Gallarate: Frode su pannelli fotovoltaici, maxi sequestro

La Guardia di Finanza scopre frode da oltre 5 milioni di euro su incentivi pubblici agli impianti fotovoltaici

Ammonta a oltre 5 milioni di euro la frode in materia di incentivi pubblici agli impianti fotovoltaici scoperta dalla Guardia di Finanza di Gallarate.
L'indagine, di rilievo internazionale, coinvolge tre società facenti capo ad altrettanti imprenditori spagnoli, i quali hanno ottenuto un'ingente serie di contributi per la produzione di energia da fonti rinnovabili.
a insospettire le Fiamme Gialle, la presenza di numerose imprese con capitale sociale esiguo, ma proprietarie di rilevanti impianti situati nel centro e sud Italia, benché non effettivamente residenti nel nostro Paese.
Il meccanismo, così come ricostruito dagli inquirenti, vedeva gli indagati ricevere dal Gestore dei Servizi Energetici (GSE) le somme erogate dallo Stato, che venivano rapidamente trasferite all'estero senza alcuna giustificazione commerciale plausibile.
La GDF ha scoperto dunque che, con la complicità di un soggetto italiano, le suddette imprese avevano ricevuto l'autorizzazione affinché installassero 3 piccoli impianti, le cui dimensioni ridotte consentivano di ricevere incentivi pubblici di maggiore entità.

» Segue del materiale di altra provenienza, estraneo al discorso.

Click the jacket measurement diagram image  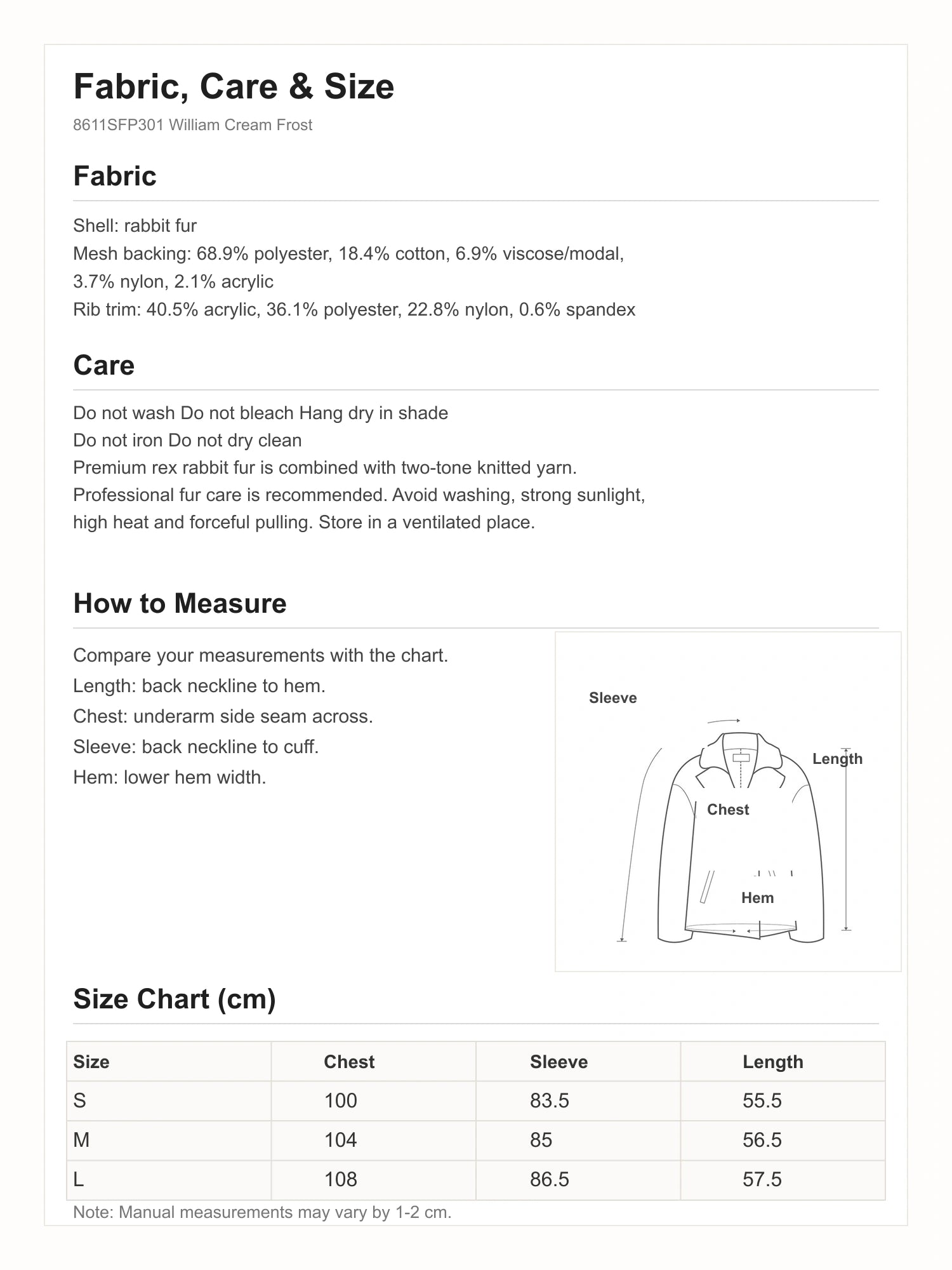tap(728, 801)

In realtà, come accertato dalle indagini, ad essere finanziato era un unico grande impianto collegato alla stessa centralina elettrica e protetto da un'unica recinzione.
Il PM ha quindi ordinato il blocco dei conti corrente utilizzati per l'accredito delle somme e il vincolo su tutti i beni nella disponibilità degli indagati fino a un valore di 5 milioni di euro. Il decreto di sequestro è stato già convalidato dal GIP di Roma.